Youtube/Jill Williams

20歳の高齢になって、最高の居場所を見つけたデクスター。ウィリアムズ一家もデクスターという新しい家族の登場で愉快で楽しい思い出がたくさんできました。でもデクスターがこの家にやってきて2年が過ぎたころ、すでにこの幸せな日々は終わりに近づいていました。

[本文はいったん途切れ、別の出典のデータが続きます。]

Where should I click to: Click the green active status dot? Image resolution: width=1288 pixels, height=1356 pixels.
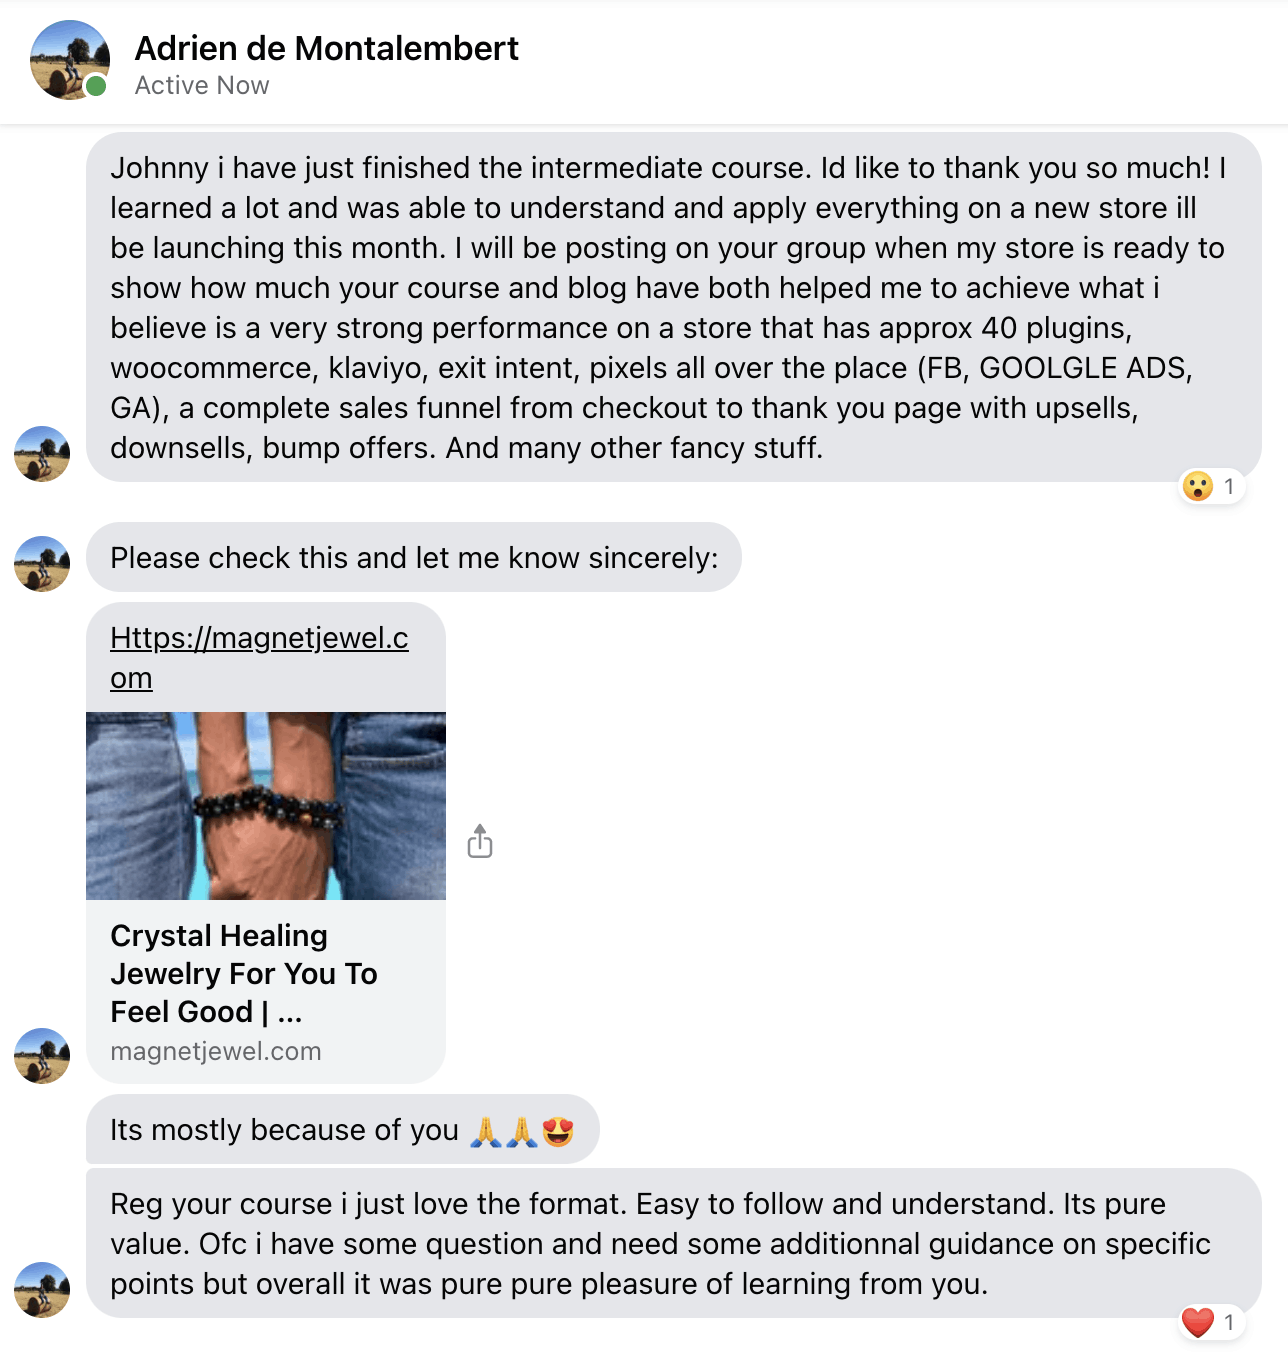96,86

ある金曜日の朝、22歳になっていたデクスターは体調を崩し、餌を食べようとしませんでした。

Youtube/Jill Williams

「朝からずっとデクスターのそばにいて、みんなで順番にデクスターを撫でながらお別れを告げました。午後、デクスターの心臓が止まりました」

Youtube/Jill Williams

家族みんなが悲しみに打ちひしがれました。犬たちも遠くへ旅だった大切な友人を呼ぶように、ドアの外で鳴き始めたそうです。年老いた猫デクスターは、ウィリアムズ一家にかけがえのない美しい思い出を残してくれました。

ジルは、デクスターとの思い出を形にしたいと、お別れのビデオを作って公開しています。

20歳の猫を引取る人はなかなかいないかもしれません。でもデクスターに出会った瞬間の直感に従ったジルの行動は、正しかったのです。デクスターが終の住処を見つけることができて良かったですね。